Who the hell is pulling the docker-compise.yml automatically every release? I find myself already crazy by pulling the latest release but the compose file is just a disaster waiting to happen.

[–] Bakkoda@sh.itjust.works 25 points 7 months ago

I honestly never once thought to do this. Ever. No likey.

[–] barbara@lemmy.ml 11 points 7 months ago* (last edited 7 months ago)

Especially since the original doesn't care about selinux and it would overwrite everything.

And it doesn't specify a repository which breaks auto updates of podman

[–] Lem453@lemmy.ca 5 points 7 months ago (2 children)

Complete insanity.

Then again it seems like people were using a docker volume to save all their precious photos rather than a mount point on the host. Also seems insane to me.

[–] ArcticDagger@feddit.dk 5 points 7 months ago* (last edited 7 months ago) (1 children)

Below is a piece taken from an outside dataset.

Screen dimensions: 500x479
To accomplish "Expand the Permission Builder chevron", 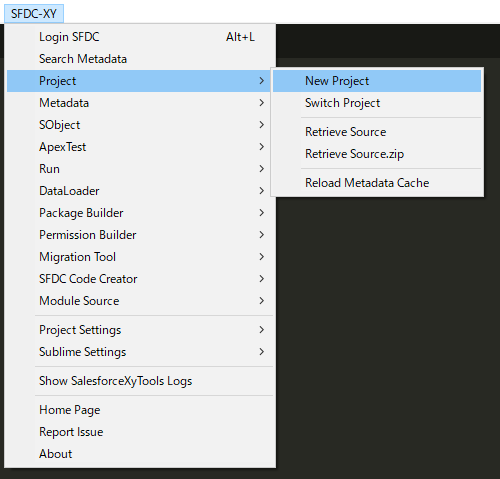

Could you explain a bit more about why it's insane to have it as a docked volume instead of a mount point on the host? I'm not too well-versed with docker (or maybe hosting in general)

Edit: typo

[–] Lem453@lemmy.ca 2 points 7 months ago (1 children)

A normal file system is something anything can access. You can open it in file browser. You can get to it via command line. You can ssh into from another computer and you can easily back it up with numerous tried and tested backup methods.

Why lock yourself into only being able to access your data via docker?

In a disaster scenario when you are trying to recover files, you will greatly appreciate being able to just see all the files super easily without anything fancy. It also means you can use any standard method to back up all those file.

Recovery is also almost as easy, copy the files back to where they were and just run the docker container.

[–] ArcticDagger@feddit.dk 2 points 7 months ago

Thank you, those are some good points!

[–] jvh@feddit.uk 2 points 7 months ago (1 children)

What's the difference? The docker volume, on my setup anyway, is in /mnt/md0/docker-data/immich_upload/_data/

It's still a directory on the host either way? Although I guess if it's a mount point it won't get removed when removing volumes in docker.

[–] Lem453@lemmy.ca 2 points 7 months ago

That last point is the important one. For important data, I want the setup to be as easily accessible and system agnostic as possible.